For Huegel, her first impression of the drag show was of surprise. She said that she did not expect the diversity of the crowd that showed up in droves to enjoy the entertainment and support the campus’ LGBTQ community.
“I think I was really surprised by how many people who are not involved in the LGBTQ community in any way, shape or form come to the drag show,” Huegel said. “I think it’s important for both sides. So it’s really important for LGBT people obviously because they get people to have more of an understanding.”
Rardon and Huegel also performed a duet together in the drag show last year, but for Rardon, his connection to the event goes back to before he was a UIndy student. He attended it for the first time while he was still in high school and was visiting campus for the Campus Campout. Because of the university’s Methodist affiliation, Rardon said, it surprised him to see that a drag show would be taking place on campus during his time there.
“They sat us down that morning [and told us to] circle the events you want to do. And I was reading through, and I was like ‘A drag show?’ It was, ‘Am I reading this correctly? Because this is a Methodist school, right?’” Rardon said. “Actually, the moment that I went to the drag show like that…if that is what sold me completely on University of Indianapolis….I couldn’t say 100 percent. But if it wasn’t for the drag show, I wouldn’t be here. So it sold me. I was like I have to go here, and these are my people.”
It was a feeling that was only reaffirmed when he took to the stage for the first time last year, according to Rardon. He said that a recent memory appeared on his social media, from the 2018 drag show, and it reminded him of why the event is special to him.
“This event is so much about acceptance for who you are,” Rardon said. “Last year when I posted about it after it was over…the first line was ‘I have never felt more loved than I did tonight.’ Being on that stage, I was so nervous, but then the audience was so warm and welcoming, which I didn’t expect coming from Indiana and from a small high school where I got made fun of for being gay.”
There is still a good-natured competition involved where contestants are judged based on various aspects of their performance. The night’s judging panel consisted of: Professional Edge’s Assistant Director of Arts, Non-Profit, & Communication in the Center D’ana Downing, Associate Professor of Teacher Education Terrence Harewood, Assistant Professor of Communication Stephanie Wideman and high school student Max Gallagher, whose mother is Administrative Assistant of Student Affairs Cari Gallagher.
“…if it wasn’t for the drag show, I wouldn’t be here.”
No matter what titles are awarded at the conclusion of the night, however, every performer is greeted by the thunderous cheers of the audience and their performances end with similar enthusiasm. Students, alumni, drag queens from other universities and even professionals perform under the multicolored stage lights of Ransburg Auditorium each spring on a volunteer basis, and some have even earned the loyalty of small fan followings.

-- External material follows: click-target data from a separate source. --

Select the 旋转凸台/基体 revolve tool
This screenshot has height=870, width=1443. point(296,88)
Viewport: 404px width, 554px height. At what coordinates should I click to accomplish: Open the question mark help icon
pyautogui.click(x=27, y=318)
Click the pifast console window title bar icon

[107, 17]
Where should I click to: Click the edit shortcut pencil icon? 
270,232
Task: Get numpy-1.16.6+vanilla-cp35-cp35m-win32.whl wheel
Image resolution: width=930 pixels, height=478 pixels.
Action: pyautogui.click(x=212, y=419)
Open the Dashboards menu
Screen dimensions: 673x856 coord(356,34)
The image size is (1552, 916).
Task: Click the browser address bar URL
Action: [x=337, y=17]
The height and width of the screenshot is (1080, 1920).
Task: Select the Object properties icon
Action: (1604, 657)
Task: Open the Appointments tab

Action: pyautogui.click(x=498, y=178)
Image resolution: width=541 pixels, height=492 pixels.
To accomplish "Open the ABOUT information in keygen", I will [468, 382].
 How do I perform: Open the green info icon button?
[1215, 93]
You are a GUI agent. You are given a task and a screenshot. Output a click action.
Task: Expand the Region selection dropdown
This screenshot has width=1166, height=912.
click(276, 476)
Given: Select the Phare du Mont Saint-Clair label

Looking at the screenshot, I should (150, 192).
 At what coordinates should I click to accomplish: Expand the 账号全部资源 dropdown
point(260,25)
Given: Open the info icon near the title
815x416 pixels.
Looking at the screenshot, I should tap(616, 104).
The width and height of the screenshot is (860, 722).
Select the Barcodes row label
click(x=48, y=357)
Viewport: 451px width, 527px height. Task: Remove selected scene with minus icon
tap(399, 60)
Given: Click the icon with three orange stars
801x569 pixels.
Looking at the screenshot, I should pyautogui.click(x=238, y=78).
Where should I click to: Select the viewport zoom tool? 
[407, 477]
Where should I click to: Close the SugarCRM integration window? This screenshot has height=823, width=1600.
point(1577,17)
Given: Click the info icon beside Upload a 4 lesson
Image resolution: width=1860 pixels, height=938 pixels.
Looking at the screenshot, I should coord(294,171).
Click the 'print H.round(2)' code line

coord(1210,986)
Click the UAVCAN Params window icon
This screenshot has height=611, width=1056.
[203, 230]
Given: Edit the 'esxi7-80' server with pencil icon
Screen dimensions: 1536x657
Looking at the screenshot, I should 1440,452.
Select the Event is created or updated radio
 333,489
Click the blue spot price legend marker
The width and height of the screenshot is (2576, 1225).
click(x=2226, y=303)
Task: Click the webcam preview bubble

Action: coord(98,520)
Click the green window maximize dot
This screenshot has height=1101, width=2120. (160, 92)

Junior human resource major Megan Moranz has attended the drag show annually since she first arrived at UIndy three years ago. There are recurring performers she looks forward to seeing, Moranz said, and she wants the LGBTQ community on campus to know they are included.
“It’s great that UIndy let’s us do a big event like this, where we can come and be supportive and, you know, it’s okay,” Moranz said. “I think it’s really important for them [the performers] to see that.”